● EXERCISE OBJECTIVE:
Print the entries below verbatim, starting at the line with "Viewport: 529px width, 406px" and ending with the line with "[x=197, y=59]", including both. Leave out the pictures.

● SUPPLIED MATERIAL:
________________

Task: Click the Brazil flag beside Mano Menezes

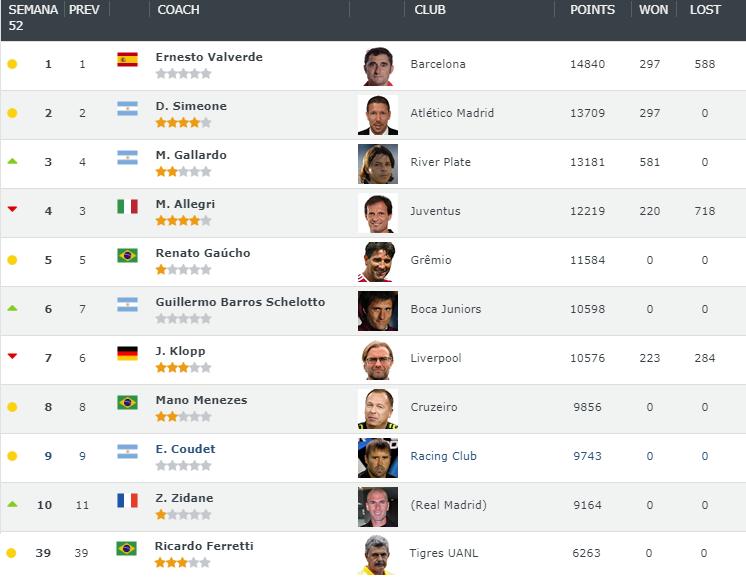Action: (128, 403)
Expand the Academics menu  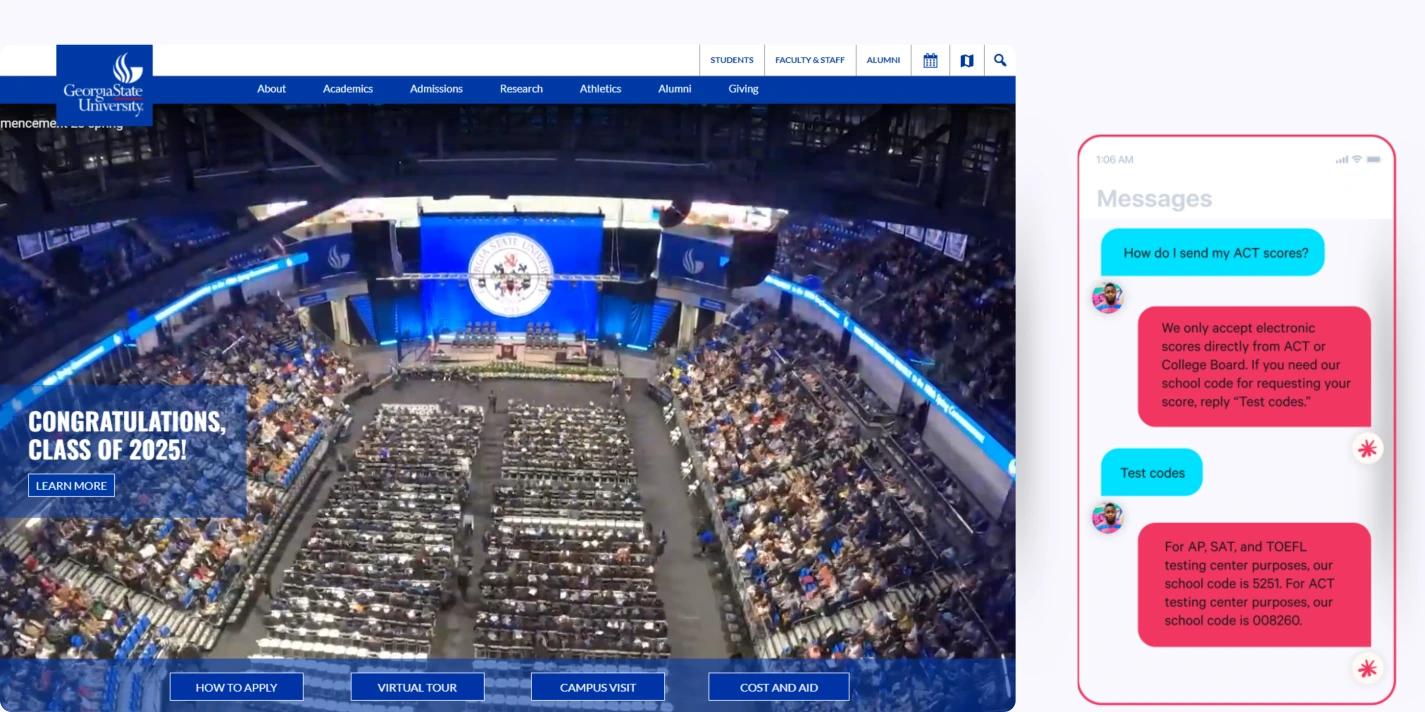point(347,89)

________________

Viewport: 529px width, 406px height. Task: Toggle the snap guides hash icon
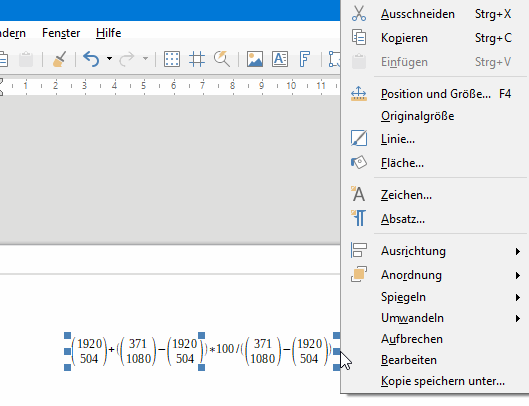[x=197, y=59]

________________

● WRITTEN RESPONSE:
Viewport: 529px width, 406px height. Task: Toggle the snap guides hash icon
[x=197, y=59]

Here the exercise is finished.